Write a Behavioral Simulation¶

Unit tests are great for checking if a function works, but they don’t tell you if your agent behaves correctly. The Simulator is designed to solve this by running an agent through a scripted conversation and asserting that it acts as expected.

This guide shows how to create a simulation to verify that our agent correctly uses the CalculatorTool for a math question.

The Core Concept¶

A simulation consists of two parts:

A Scenario: Defines the user’s messages and a list of conditions (Assertions) that must be true at the end.
The Simulator: The engine that runs the agent through the scenario and generates a report.

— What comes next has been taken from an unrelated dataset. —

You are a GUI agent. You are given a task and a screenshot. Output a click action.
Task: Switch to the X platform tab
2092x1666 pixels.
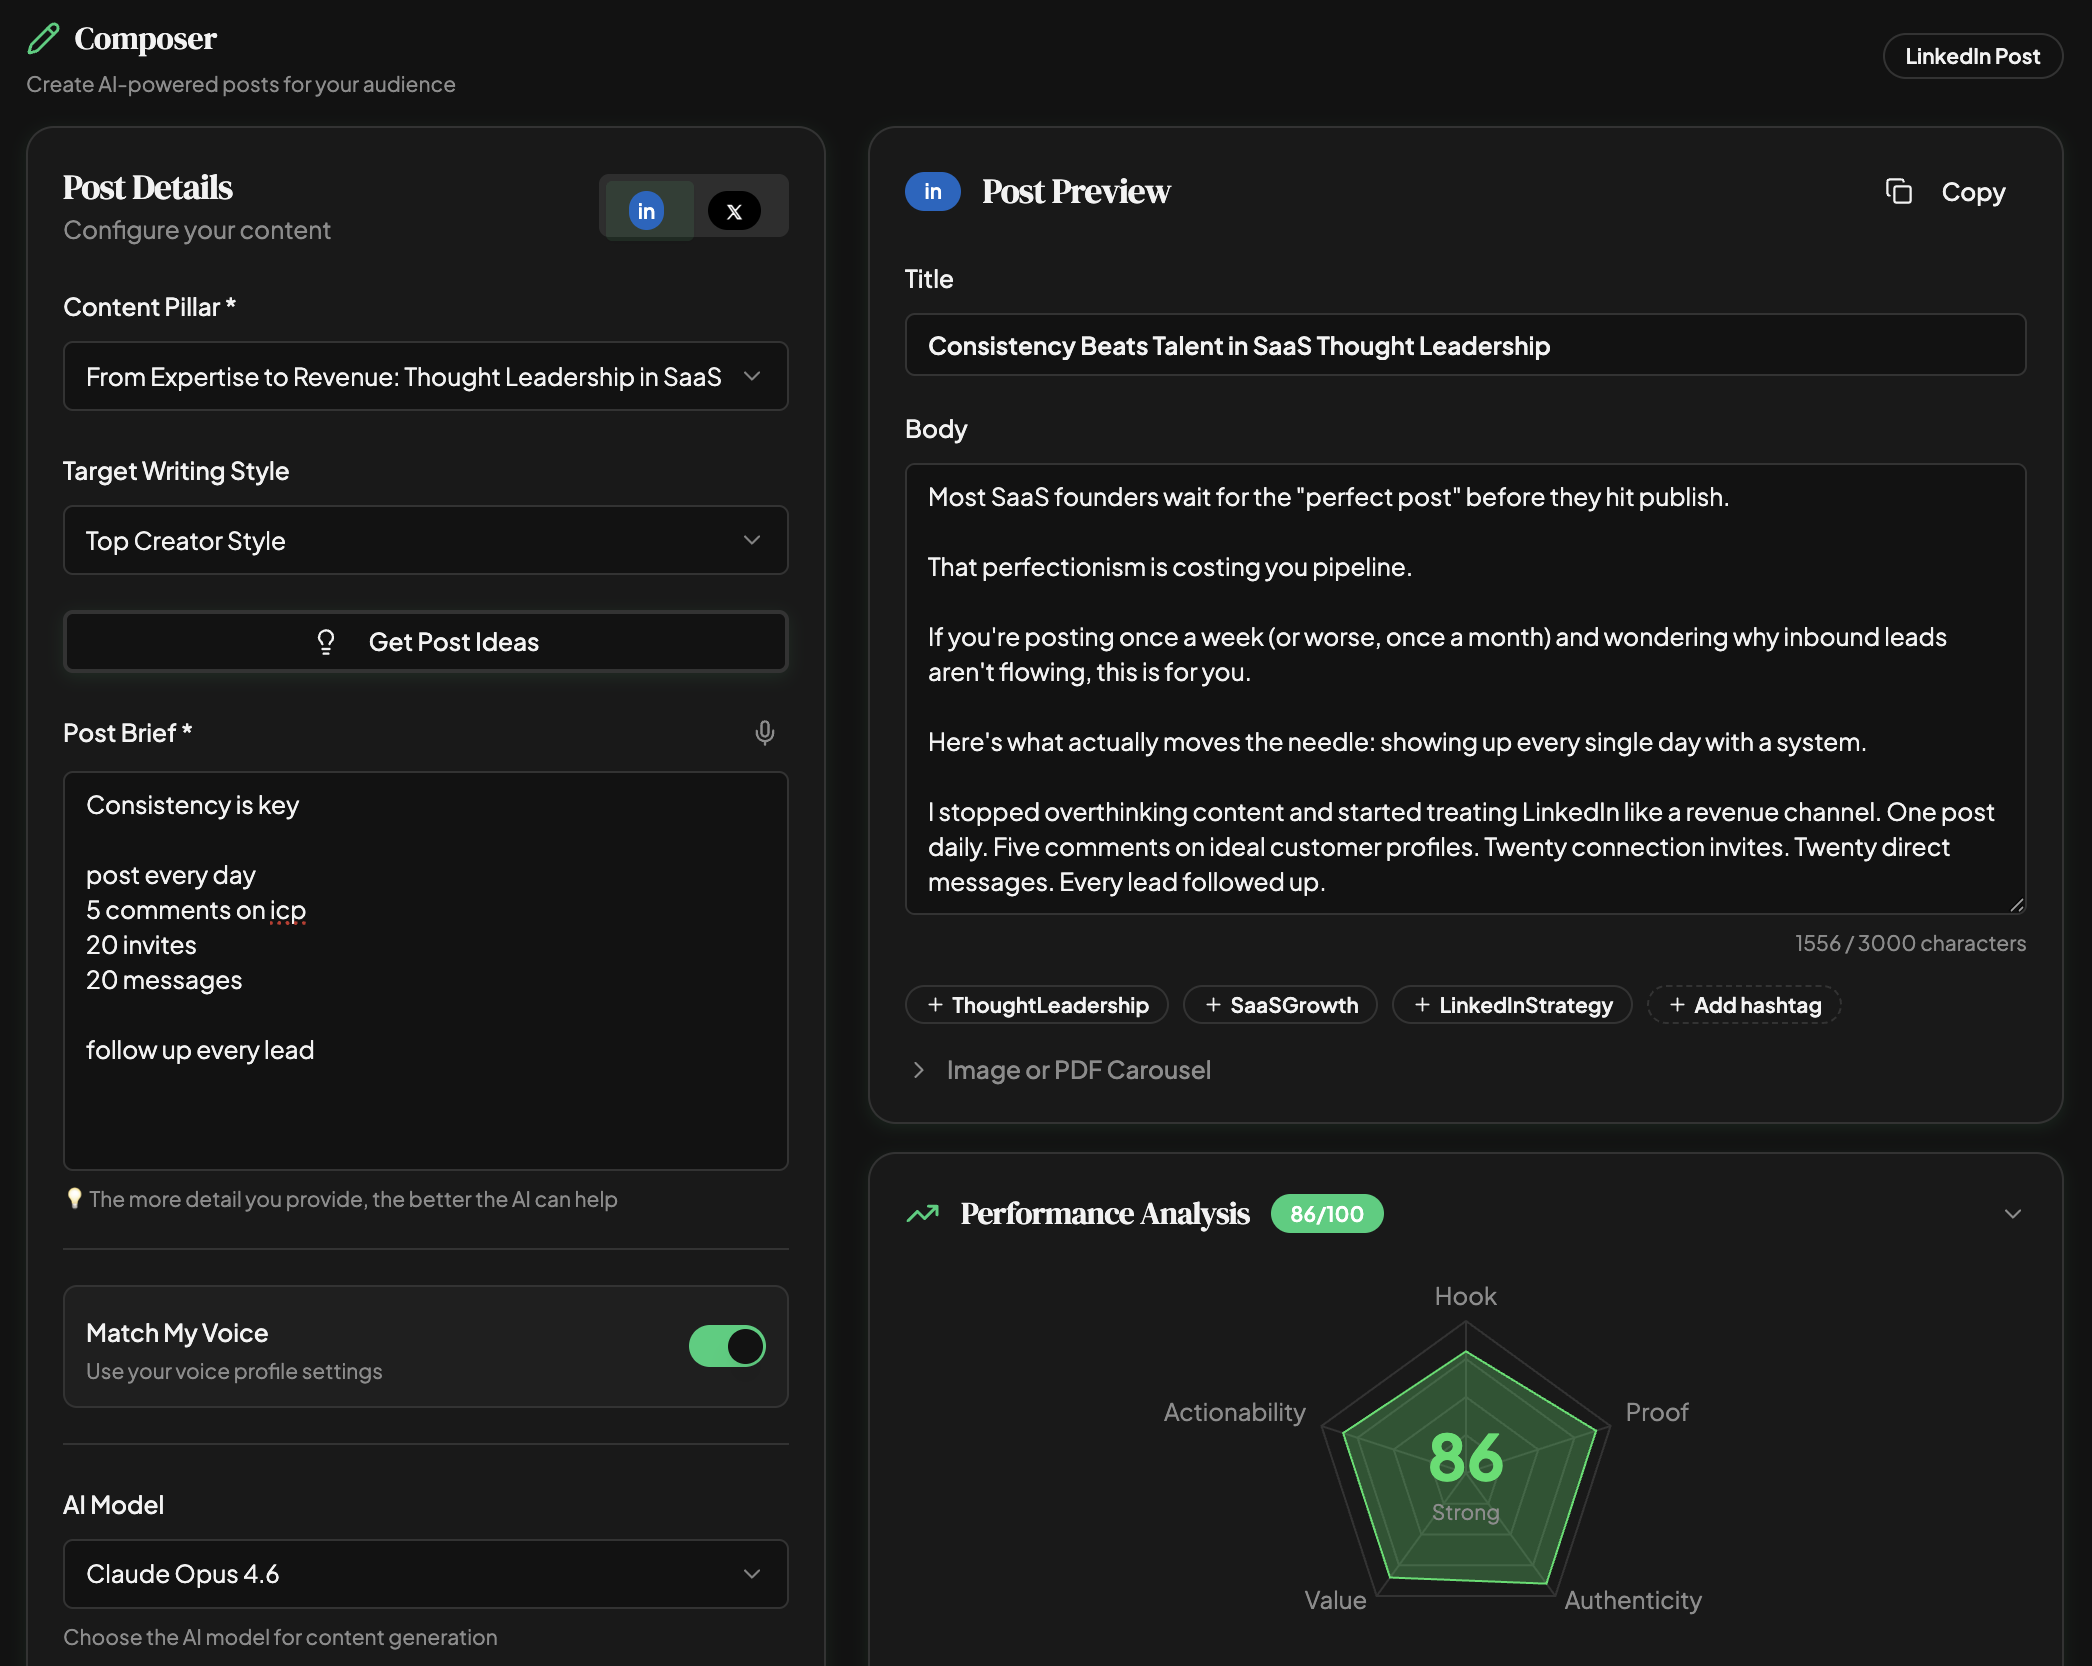(736, 210)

Step 1: Define the Scenario¶

A scenario is just a Python object. We want to test if the agent, when asked “What is 150 / 10?”, does two things:

It uses the calculator tool.
Its final response includes the number 15.

from cognicoreai import Scenario, ToolUsedAssertion, ResponseContainsAssertion

# Define the assertions that must pass for the scenario to be successful
assertions = [
    # Did the agent use the 'calculator' tool at any point?
    ToolUsedAssertion(tool_name="calculator"),
    # Does the agent's final answer contain the substring "15"?
    ResponseContainsAssertion(expected_text="15")
]

# Define the scenario with a name, conversational steps, and assertions
math_scenario = Scenario(
    name="Agent correctly uses calculator for division",
    steps=["Hey Cogni, what is 150 divided by 10?"],
    assertions=assertions
)

Step 2: Set Up and Run the Simulator¶

Next, create your agent as you normally would. Then, instantiate the Simulator and call its run method.

For a reproducible test, we’ll use a mocked LLM, but you could also run this against the real OpenAI_LLM.

from unittest.mock import MagicMock
from cognicoreai import Agent, VolatileMemory, CalculatorTool, Simulator
# We also import the scenario we just defined
# from your_test_file import math_scenario

# 1. Set up the agent with a mock LLM and real tools
mock_llm = MagicMock()
agent = Agent(
    llm=mock_llm,
    memory=VolatileMemory(),
    tools=[CalculatorTool()]
)

# ... (code to configure mock_llm responses would go here) ...

# 2. Instantiate the simulator
simulator = Simulator()

# 3. Run the simulation
results = simulator.run(agent, [math_scenario])

# 4. Print the results
for result in results:
    print(f"Scenario '{result.scenario_name}' Passed: {result.passed}")
    for assertion, passed in result.assertion_results.items():
        print(f"  - Assertion {assertion}: {'PASS' if passed else 'FAIL'}")

This will produce a clear report, allowing you to build a suite of behavioral tests to ensure your agent remains reliable as you add more complexity.